In a promotional six-minute interview, Martin played a scene where Slate's character Donna Stern goes on stage and takes out her anger on her ex-boyfriend and his new love interest by saying "I'd love to murder-suicide them." This was apparently "great," according to NPR. She asked Robespierre, the screenwriter and director:
MARTIN: I do love that she's a stand-up comic. So this character could of been anything. She could have been an investment banker. She could have been a hairstylist just as long as she had that kind of sharp wit, probably would've worked narratively. But Gillian, what did Donna being a comic give you in terms of opportunities in this film besides great scenes like the one we just heard?
Martin even suggested that (abortion aside), the film was so "sweet and lovely" and not "edgy," and could have been "darker" in tone. She never brought up the A-word in the interview. She just let Robespierre bring it up to whatever extent she wanted:
RACHEL MARTIN: In the end, this ends up being such a sweet film. And I wasn't expecting it because it has a very edgy, irreverent personality throughout. And the romance between Donna and Max evolves.
JENNY SLATE: Yeah.
RACHEL MARTIN: And it's so sweet and lovely. Did you ever think about turning it on its head and making it into something darker?

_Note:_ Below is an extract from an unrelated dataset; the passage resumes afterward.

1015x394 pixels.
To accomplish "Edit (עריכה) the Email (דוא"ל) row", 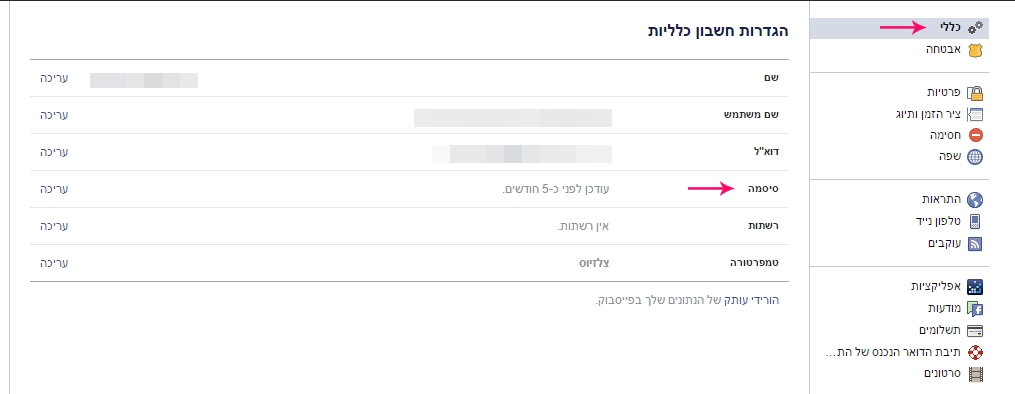I will pyautogui.click(x=54, y=152).
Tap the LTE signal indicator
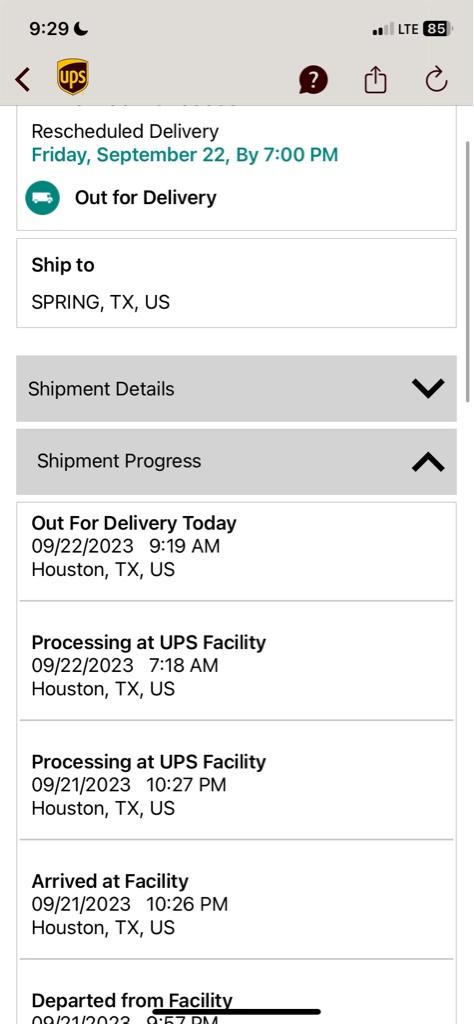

GILLIAN ROBESPIERRE: No. We really love romantic comedies. And that's sort of the genre that we wanted to stick to. The question was never will Donna or won't she have an abortion? It was will she be able to tell the Max character [the father], and how is he going to react to it? And I think we always wanted it to be a happy ending. And we leave them where we find them, just sort of getting to know each other.
RACHEL MARTIN: Was it difficult at all to find jokes about abortion?
JENNY SLATE: Well, actually, you'll notice that there aren't a lot of jokes about abortion in the film. And I think what we tried to do with the comedy was to just make sure that it made us laugh. That it wasn't trying to be glib or flippant or too hip. I'm not a fan of the too-cool-for-school vibe. I think it's good to be thoughtful. And sometimes, we put a toe over the line. And I think that's good. I think it's good to be flexible with the boundaries, a little bit, of what we think is, like, OK to joke about to show ourselves that it's so fragile and so rigid that, you know, everything is going to break if we just change our language or change our viewpoint.
This is the secular-progressive world. A "sweet and lovely" romantic comedy is a one-night stand between strangers, and what really makes the romance click is when they get to know each other as they have their baby vacuumed out of the womb.